Solid Waste Management in Africa: Governance Failure or Development Opportunity?

Feb 16, 2021, 11:59 AM

 Waste management is a social, economic, and environmental problem facing all African countries. If the 2030 Agenda for sustainable development is to be achieved, sustainable waste management approaches must be an environmental and public health imperative deserving political priority.

Current reasons for the poor management of waste in Africa, include, amongst others, weak organizational structures; lack of appropriate skills; inadequate budgets; weak legislation; lack of enforcement; low public awareness; corruption, conflict; political instability; and lack of political will. At the heart of the problem, is a failure in governance.

However, through these gaps, many social and technological innovations have emerged.

Innovations that recognize the opportunity that waste provides as a secondary resource. Diverting waste away from dumpsites and landfills towards reuse, recycling and recovery can improve the livelihoods of thousands of informal waste reclaimers, while also creating new jobs and business opportunities for the continent. Reintroducing secondary resources such as polymer, fiber, metals and nutrients back into local value chains has the potential to strengthen manufacturing economies and reduce the economic burden on product imports.

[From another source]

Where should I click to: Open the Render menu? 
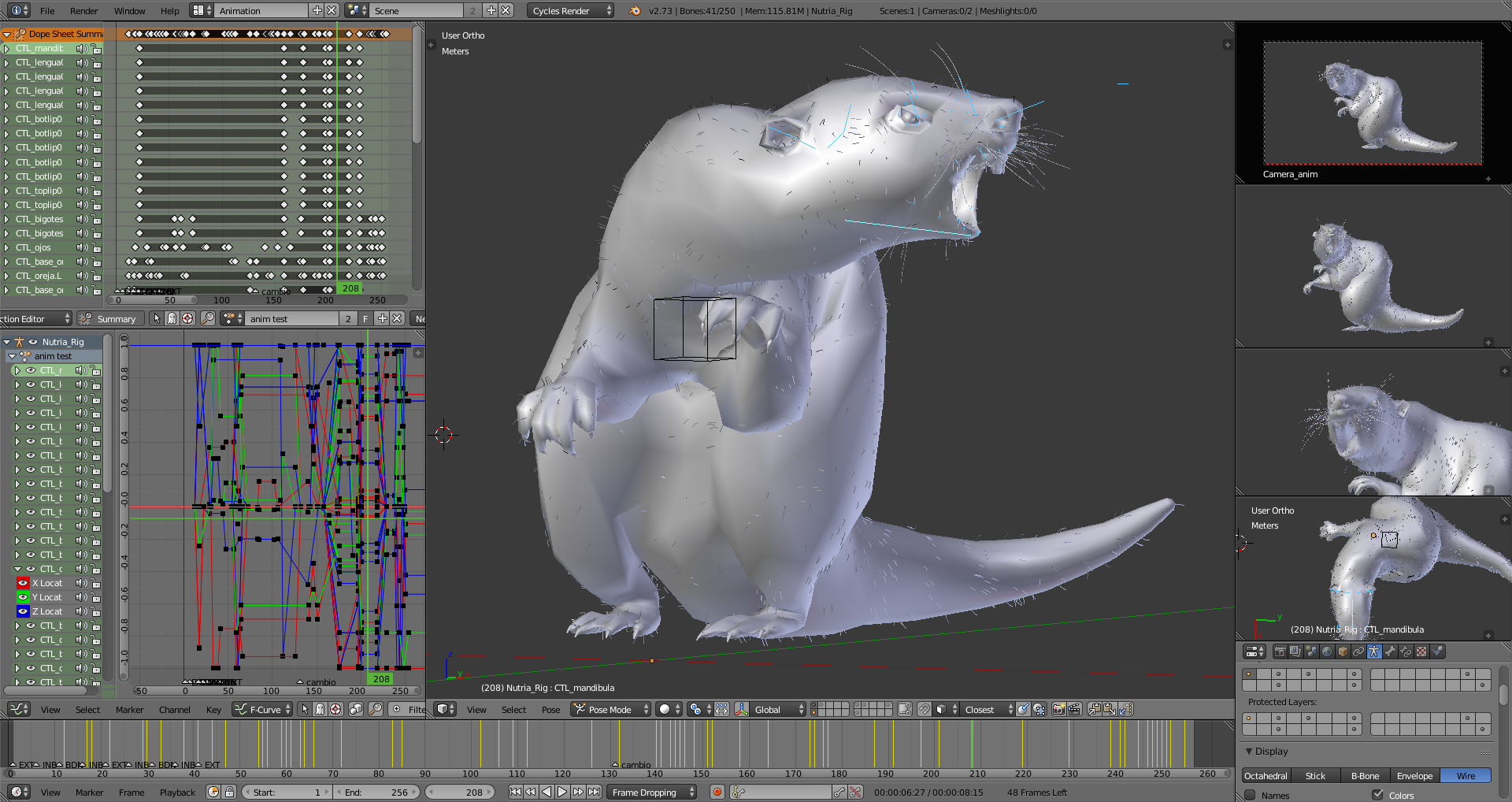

Bringing waste under control in Africa and unlocking the opportunities that “waste” provides as “resource” will require immediate intervention by government, business and civil society.

Africa is facing a growing waste management crisis. While the volumes of waste generated in Africa are relatively small, compared to developed regions, the mismanagement of waste in Africa is already impacting human and environmental health.

However, Africa is set to undergo a major social and economic transformation over the coming century as its population explodes, cities urbanize and consumer purchasing habits change. This is expected to lead to exponential growth in waste generation, which will put considerable strain on already constrained public and private sector waste services and infrastructure, and further exacerbate the current state of waste management.